I think I can get around 5-6% because I really dont have any credit blemishes. I always thought that the more you put down, the less your payment/loan agreement would be. Im kind of new to this whole car buying process and what it entails.
I have a 401k managed by Fidelity with about 40 funds to choose from. I just talk to my advisor and let him decide. I'm not a financial guru, I just know who to ask.
8-12% is not that hard to accomplish. Like I said, I have a variety of funds to chose from. I put high and low limits on some of my favorites, and go in and out of those funds as they fluctuate up and down. To me, the trick is to not try to make a killing all at once, but keep taking little bits of profits as they come. Over time (9 years in my case, with 19 to go) those little profits really add up.
When can you touch those funds? 20... 30 years? Most of the IRA's (Roth, Simple) you cant touch until you are retired and they fluctuate frequently. The thing is to have access to funds whenever you want, but I guess the intrest isnt as much
I have two, one is, for lack of a better term, a profit sharing fund. I can get to the portion I put in myself. The other is long term (401k). I can borrow from it, under the agreement that I pay back the loan and the money I would have made if I had left it there. However, except for taking some to buy a house, I've never had to touch it.
Drewdog: Just from a non-debt perspective, I'm of the mind that you want to eliminate the debt as quickly as possible. If you can pay $10K down on an $18K car, could you really push yourself on the length of time? If you could pay off your car in fewer than 36 months, you could get out quickly and avoid long-term debt. One other consideration... I don't know if you have looked for it, but $10K is actually quite a bit of money for a nice used car. If you are only planning on spending $18K on a new car (a relatively moderate amount), you might consider saving a little more and bridging that gap by spending $12K on a car only 2 years old - say a former lease car. If you are only adding say 30 thousand miles or less, it might be worth it. Just some things to consider.

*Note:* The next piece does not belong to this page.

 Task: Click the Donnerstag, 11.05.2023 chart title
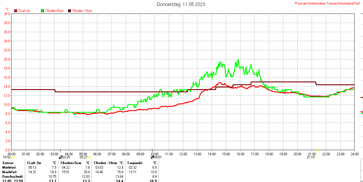pos(181,4)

I agree with Jeff,. A new car loses 25% in value the second you drive it off the lot. A one or 2 year old car is a much better deal. I bought a new car a few years ago, and I vowed never to do it again. DD
I have really been going back and forth between new and used, but I would rather not have a car payment and save money for a house in 2-3 years here in Austin.
The biggest disadvantage of putting down a huge downpayment is simply they have the money in their pockets and you don't... If you get a good interest rate you can do more with your money by investing, as everyone else has said. But you give up flexibility, with a larger monthly note....
I haven't had a car payment . . . my new one was only $500 BUT, from what I have learned in the past, you ALWAYS want to get that debt off of your back ASAP. Not all debt is like that, at least in business. Floating debt is a very common and smart thing to do in many areas. But this isn't one of them. And actually, I don't believe in holding personal debt at all. Floating debt is fine for businesses, but not for individuals. Get it paid off as quickly as you can. Theoretically, you could make your money work for you rather than pay someone else. BUT, then you are beholden to someone else. I am of the opinion that you have as LITTLE debt as possible at all times.
Also, don't forget that that if you invest your $10,000 elsewhere you will have to pay tax on that 8-12% interest you earn. Saving 5-6% interest by making the $10k downpayment is the equivalent of getting 8-9% return elsewhere.
Drewdog: One other thing you might consider if a home is in your future. There is a lot of talk of investing the money here, etc. If you really want a home, you should buy used and not make payments. You can absolutley live with a less-than-perfect new car if it means owning a great home later. Keep in mind that a car well taken care of should run 120,000 to 150,000 miles with a few minor part changes as they wear out. If you really do want a home, you would be better off saving every penny you've got (with interest) so you have a big down payment for a house. My wife and I pay less than $600 per month for our mortgage AND insurance (on a home that would sell for $180,000 easily) because we paid a big chunk down on the house. If it is down to investing as a way to beat out an interest rate by 2 or 3 percent and removing debt, go for the removing debt. You can make 15 percent in a good mutual fund if you have no debts at all.